## REQUIREMENT 1
Print again, unchanged, the lines of the collected data between the line containing "coordinates (258, 298)." and the line containing "coordinates (897, 648).", with both of those lines included.

BEGIN TEXT PROVIDED

I have long felt a quiet but powerful kinship with certain forms of Australian Indigenous art in my music - above all through the paintings of Kathleen Petyarre, Emily Kame Kngwarreye, Dorothy Napangardi and Kathleen Ngale. In their dotted fields and drifting constellations, these artists seem to evoke not only the visible landscape, but a vast, unseen one: ancestral, rhythmic, cosmic and grounded in Country.

As someone who did not grow up here in Australia, I am deeply conscious of the distances involved - not just geographical but, far more importantly, cultural. It would be absolute nonsense for me to claim in any way to represent or speak for these traditions. I simply revere their art and the ethos it embodies, and I feel continually and directly inspired to translate its spirit into music, as something in these paintings speaks to me on a very personal level and with unusual clarity. Their visual language - meticulous, radiant - echoes how I've come to think about music: not so much as narrative, but more as a kind of presence in silence and luminous vibration.

END TEXT PROVIDED
BEGIN TASK INPUT

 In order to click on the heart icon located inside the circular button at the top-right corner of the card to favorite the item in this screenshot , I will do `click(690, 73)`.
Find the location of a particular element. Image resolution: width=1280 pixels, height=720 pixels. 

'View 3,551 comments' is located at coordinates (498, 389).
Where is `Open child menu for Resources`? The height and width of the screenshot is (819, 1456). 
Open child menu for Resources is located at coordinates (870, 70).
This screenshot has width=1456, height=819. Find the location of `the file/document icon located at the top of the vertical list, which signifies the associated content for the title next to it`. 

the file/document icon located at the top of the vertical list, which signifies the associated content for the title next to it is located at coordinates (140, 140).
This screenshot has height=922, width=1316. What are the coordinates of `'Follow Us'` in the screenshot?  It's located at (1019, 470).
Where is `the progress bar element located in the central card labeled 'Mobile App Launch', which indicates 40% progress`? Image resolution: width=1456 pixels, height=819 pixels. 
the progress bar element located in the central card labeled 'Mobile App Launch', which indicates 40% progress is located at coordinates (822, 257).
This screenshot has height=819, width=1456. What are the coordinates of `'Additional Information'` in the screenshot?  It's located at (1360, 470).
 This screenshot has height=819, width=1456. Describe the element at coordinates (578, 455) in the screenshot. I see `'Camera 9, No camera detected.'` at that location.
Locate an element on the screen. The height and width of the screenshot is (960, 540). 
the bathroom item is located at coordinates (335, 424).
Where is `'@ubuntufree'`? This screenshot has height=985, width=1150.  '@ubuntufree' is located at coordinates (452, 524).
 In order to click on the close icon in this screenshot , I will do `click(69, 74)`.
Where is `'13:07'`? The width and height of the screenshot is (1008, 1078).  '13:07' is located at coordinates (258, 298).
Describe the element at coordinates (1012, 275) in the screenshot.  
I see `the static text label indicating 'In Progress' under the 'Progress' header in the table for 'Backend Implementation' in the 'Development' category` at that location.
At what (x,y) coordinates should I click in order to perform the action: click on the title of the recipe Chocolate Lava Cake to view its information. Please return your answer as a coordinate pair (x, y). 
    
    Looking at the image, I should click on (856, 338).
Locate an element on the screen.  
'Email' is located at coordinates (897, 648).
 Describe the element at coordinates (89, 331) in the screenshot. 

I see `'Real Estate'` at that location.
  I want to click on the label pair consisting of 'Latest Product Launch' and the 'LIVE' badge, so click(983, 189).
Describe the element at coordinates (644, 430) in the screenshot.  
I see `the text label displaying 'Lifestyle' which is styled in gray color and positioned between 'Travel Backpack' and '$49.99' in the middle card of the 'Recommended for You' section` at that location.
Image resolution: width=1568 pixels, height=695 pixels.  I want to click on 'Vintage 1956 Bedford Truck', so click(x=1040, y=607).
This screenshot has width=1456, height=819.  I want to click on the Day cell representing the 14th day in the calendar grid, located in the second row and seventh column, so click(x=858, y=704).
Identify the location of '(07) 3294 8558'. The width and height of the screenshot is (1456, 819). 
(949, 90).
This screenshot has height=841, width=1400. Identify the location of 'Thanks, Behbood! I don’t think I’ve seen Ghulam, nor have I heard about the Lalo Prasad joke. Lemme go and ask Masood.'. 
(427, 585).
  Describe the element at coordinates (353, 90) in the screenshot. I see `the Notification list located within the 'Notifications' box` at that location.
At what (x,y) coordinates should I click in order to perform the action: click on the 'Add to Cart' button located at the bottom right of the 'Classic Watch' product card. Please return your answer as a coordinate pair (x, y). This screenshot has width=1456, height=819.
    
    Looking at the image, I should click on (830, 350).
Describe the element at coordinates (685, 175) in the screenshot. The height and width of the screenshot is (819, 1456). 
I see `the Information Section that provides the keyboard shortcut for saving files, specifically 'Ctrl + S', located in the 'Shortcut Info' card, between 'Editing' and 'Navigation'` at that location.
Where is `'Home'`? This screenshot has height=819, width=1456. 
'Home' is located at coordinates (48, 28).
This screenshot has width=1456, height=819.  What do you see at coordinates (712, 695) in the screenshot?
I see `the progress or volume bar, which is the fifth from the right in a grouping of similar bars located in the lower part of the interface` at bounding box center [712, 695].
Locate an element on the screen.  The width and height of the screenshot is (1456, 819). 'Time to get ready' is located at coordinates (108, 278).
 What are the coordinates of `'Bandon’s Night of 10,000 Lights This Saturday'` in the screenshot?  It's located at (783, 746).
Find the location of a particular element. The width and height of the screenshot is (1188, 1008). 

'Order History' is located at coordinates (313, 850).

END TASK INPUT

## REQUIREMENT 2
In the text on Australian Indigenous art, what two words describe the visual language of the paintings?

## ANSWER 1
Where is `'13:07'`? The width and height of the screenshot is (1008, 1078).  '13:07' is located at coordinates (258, 298).
Describe the element at coordinates (1012, 275) in the screenshot.  
I see `the static text label indicating 'In Progress' under the 'Progress' header in the table for 'Backend Implementation' in the 'Development' category` at that location.
At what (x,y) coordinates should I click in order to perform the action: click on the title of the recipe Chocolate Lava Cake to view its information. Please return your answer as a coordinate pair (x, y). 
    
    Looking at the image, I should click on (856, 338).
Locate an element on the screen.  
'Email' is located at coordinates (897, 648).

## ANSWER 2
Meticulous and radiant.